Problem details: Transcribe the full listing without changing a word, and omit its pictures.

Record excerpts:
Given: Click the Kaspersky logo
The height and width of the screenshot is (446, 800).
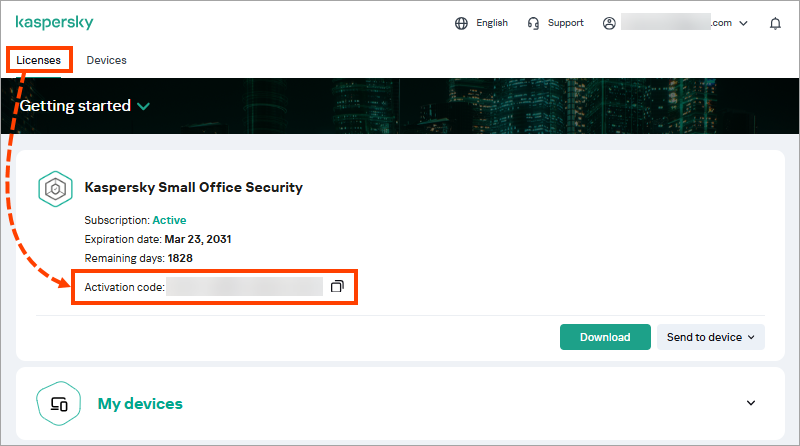Looking at the screenshot, I should 54,23.
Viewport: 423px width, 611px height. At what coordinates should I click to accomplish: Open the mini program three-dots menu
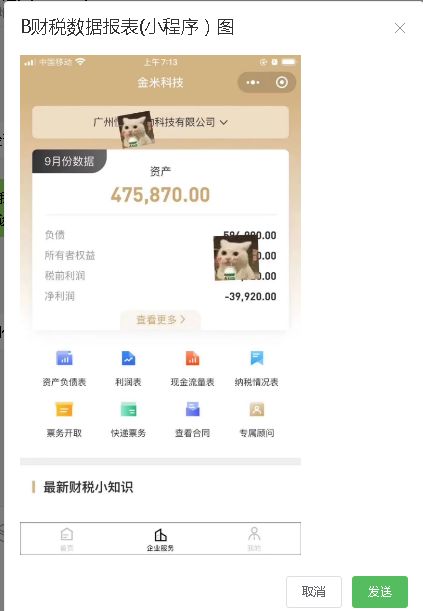pyautogui.click(x=253, y=83)
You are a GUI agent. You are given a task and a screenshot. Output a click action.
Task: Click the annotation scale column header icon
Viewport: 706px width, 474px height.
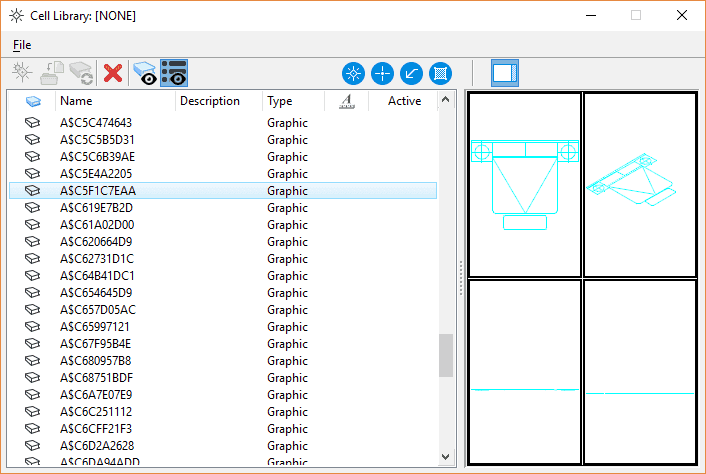pyautogui.click(x=346, y=101)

Response:
Given: Click the Kaspersky logo
The height and width of the screenshot is (446, 800).
Looking at the screenshot, I should 54,23.
Viewport: 423px width, 611px height. At what coordinates should I click to accomplish: Open the mini program three-dots menu
pyautogui.click(x=253, y=83)
You are a GUI agent. You are given a task and a screenshot. Output a click action.
Task: Click the annotation scale column header icon
Viewport: 706px width, 474px height.
pyautogui.click(x=346, y=101)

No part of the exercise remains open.